■ WHAT IS ASKED: Return the lines starting at the one that contains "Given: Select 图文 as the income type" and ending at the one that contains "tap(671, 33)", both included, reproducing them word for word.

BEGIN GIVEN RECORDS

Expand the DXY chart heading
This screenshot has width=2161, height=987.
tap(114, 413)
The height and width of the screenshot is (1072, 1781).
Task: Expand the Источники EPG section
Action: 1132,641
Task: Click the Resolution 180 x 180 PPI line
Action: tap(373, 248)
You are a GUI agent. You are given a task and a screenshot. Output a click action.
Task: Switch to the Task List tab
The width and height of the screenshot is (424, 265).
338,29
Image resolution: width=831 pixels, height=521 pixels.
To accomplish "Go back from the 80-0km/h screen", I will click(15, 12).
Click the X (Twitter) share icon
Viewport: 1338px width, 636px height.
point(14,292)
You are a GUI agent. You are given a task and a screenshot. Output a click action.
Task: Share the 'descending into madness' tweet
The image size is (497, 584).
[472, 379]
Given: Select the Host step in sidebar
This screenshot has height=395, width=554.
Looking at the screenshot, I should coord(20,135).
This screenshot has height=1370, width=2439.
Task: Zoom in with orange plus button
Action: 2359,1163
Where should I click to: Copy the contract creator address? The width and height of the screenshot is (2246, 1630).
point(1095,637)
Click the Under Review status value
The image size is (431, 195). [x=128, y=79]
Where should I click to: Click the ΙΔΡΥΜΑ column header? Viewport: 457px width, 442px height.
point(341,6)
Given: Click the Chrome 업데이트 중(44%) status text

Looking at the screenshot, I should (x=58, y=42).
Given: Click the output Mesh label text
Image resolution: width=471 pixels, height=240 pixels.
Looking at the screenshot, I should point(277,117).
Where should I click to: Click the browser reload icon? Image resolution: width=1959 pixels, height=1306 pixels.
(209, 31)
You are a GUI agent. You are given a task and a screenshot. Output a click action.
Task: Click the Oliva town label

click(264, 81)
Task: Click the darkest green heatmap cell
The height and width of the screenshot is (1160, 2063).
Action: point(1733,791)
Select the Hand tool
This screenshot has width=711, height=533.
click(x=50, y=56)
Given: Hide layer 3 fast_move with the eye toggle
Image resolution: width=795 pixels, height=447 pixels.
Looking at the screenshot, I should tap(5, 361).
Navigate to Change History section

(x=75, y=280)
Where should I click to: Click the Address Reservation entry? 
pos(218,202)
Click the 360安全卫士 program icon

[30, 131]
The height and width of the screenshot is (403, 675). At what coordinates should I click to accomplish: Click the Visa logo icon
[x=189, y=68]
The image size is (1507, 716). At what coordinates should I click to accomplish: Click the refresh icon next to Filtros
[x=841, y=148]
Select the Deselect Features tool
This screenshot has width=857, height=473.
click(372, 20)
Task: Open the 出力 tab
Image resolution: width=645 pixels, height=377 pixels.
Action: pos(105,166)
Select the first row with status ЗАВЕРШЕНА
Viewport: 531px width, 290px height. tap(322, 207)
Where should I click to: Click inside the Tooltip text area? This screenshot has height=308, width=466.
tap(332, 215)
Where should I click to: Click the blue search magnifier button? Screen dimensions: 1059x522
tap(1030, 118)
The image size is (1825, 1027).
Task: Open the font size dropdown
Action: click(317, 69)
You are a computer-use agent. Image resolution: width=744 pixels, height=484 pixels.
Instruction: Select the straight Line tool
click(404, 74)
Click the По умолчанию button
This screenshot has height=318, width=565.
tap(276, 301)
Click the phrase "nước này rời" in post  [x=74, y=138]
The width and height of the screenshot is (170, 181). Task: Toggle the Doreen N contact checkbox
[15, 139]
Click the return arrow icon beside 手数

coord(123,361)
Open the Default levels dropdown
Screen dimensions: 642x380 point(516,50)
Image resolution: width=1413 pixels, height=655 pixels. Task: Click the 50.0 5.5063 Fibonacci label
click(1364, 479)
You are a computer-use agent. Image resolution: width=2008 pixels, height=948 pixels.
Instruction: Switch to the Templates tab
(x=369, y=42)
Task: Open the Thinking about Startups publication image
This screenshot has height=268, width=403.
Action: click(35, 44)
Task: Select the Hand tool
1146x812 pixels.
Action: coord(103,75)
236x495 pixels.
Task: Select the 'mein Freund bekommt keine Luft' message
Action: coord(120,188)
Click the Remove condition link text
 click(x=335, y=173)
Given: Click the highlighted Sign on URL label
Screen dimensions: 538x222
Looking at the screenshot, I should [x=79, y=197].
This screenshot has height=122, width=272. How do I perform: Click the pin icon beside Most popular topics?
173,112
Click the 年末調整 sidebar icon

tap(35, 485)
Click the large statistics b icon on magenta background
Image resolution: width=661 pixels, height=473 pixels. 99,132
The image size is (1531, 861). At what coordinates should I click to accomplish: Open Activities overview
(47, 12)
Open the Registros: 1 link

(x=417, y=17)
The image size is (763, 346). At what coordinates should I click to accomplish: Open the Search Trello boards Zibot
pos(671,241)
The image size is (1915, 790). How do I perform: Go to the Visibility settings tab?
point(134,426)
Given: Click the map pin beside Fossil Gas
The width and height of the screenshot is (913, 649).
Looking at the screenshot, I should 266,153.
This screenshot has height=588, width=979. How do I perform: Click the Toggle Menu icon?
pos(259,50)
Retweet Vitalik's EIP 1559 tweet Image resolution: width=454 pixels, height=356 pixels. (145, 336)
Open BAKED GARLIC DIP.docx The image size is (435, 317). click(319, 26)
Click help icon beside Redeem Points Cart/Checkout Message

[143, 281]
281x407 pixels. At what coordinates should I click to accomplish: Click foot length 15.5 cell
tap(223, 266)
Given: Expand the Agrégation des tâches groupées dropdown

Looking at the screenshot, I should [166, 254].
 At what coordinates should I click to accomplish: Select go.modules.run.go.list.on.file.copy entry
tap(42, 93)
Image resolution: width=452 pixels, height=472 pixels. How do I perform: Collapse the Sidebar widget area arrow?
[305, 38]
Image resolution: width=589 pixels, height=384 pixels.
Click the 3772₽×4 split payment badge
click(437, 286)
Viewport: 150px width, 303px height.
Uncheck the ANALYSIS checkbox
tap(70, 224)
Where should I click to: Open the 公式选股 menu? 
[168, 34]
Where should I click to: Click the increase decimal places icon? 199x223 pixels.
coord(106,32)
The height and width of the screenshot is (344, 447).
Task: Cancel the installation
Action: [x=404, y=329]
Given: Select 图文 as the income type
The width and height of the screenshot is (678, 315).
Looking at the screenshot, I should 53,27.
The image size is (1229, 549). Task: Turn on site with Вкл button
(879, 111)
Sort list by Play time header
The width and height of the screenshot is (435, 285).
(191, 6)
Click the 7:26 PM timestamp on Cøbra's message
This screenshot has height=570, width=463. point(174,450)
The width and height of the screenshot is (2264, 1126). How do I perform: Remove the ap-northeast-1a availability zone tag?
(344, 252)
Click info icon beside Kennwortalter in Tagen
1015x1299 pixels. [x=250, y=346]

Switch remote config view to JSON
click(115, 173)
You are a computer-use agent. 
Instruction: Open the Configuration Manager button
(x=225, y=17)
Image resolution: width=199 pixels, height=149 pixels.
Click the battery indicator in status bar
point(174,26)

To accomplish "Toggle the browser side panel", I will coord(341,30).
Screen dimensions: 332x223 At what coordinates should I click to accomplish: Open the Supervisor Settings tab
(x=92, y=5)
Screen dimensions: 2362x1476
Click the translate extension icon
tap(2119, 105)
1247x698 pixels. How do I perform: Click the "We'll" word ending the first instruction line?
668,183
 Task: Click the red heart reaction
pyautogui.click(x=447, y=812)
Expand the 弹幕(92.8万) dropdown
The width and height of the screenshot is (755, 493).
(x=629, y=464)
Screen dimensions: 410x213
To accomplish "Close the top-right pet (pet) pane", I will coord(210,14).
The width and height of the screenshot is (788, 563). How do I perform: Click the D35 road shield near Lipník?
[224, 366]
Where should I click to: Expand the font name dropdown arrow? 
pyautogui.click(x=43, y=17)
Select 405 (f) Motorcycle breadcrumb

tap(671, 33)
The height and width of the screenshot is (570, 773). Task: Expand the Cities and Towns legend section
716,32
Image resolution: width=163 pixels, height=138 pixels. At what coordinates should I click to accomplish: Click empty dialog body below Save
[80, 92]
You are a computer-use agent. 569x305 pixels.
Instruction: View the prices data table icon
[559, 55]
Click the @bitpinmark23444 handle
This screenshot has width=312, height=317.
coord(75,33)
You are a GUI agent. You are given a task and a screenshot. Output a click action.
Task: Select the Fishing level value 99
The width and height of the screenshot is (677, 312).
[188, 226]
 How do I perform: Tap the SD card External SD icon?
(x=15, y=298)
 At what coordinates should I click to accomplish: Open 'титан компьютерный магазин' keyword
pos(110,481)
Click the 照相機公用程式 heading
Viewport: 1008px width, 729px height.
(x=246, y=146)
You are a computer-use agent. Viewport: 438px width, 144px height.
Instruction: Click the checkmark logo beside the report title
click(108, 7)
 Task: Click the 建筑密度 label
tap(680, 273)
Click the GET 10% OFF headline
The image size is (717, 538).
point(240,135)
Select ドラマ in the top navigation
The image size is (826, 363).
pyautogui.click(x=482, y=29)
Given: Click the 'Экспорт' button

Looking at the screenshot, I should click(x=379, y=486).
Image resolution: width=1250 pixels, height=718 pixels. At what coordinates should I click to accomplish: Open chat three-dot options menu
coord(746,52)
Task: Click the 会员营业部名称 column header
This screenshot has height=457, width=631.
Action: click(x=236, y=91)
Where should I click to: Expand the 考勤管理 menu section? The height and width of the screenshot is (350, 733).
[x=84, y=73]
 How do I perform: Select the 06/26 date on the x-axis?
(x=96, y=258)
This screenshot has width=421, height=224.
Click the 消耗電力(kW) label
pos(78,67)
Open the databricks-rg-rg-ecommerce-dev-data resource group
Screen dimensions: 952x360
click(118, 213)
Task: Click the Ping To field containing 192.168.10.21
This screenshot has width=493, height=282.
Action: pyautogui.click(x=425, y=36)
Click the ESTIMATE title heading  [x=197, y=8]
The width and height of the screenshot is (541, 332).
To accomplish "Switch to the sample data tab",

END GIVEN RECORDS

■ WRITTEN RESPONSE:
Given: Select 图文 as the income type
The width and height of the screenshot is (678, 315).
Looking at the screenshot, I should 53,27.
The image size is (1229, 549). Task: Turn on site with Вкл button
(879, 111)
Sort list by Play time header
The width and height of the screenshot is (435, 285).
(191, 6)
Click the 7:26 PM timestamp on Cøbra's message
This screenshot has height=570, width=463. point(174,450)
The width and height of the screenshot is (2264, 1126). How do I perform: Remove the ap-northeast-1a availability zone tag?
(344, 252)
Click info icon beside Kennwortalter in Tagen
1015x1299 pixels. [x=250, y=346]

Switch remote config view to JSON
click(115, 173)
You are a computer-use agent. 
Instruction: Open the Configuration Manager button
(x=225, y=17)
Image resolution: width=199 pixels, height=149 pixels.
Click the battery indicator in status bar
point(174,26)

To accomplish "Toggle the browser side panel", I will coord(341,30).
Screen dimensions: 332x223 At what coordinates should I click to accomplish: Open the Supervisor Settings tab
(x=92, y=5)
Screen dimensions: 2362x1476
Click the translate extension icon
tap(2119, 105)
1247x698 pixels. How do I perform: Click the "We'll" word ending the first instruction line?
668,183
 Task: Click the red heart reaction
pyautogui.click(x=447, y=812)
Expand the 弹幕(92.8万) dropdown
The width and height of the screenshot is (755, 493).
(x=629, y=464)
Screen dimensions: 410x213
To accomplish "Close the top-right pet (pet) pane", I will coord(210,14).
The width and height of the screenshot is (788, 563). How do I perform: Click the D35 road shield near Lipník?
[224, 366]
Where should I click to: Expand the font name dropdown arrow? 
pyautogui.click(x=43, y=17)
Select 405 (f) Motorcycle breadcrumb

tap(671, 33)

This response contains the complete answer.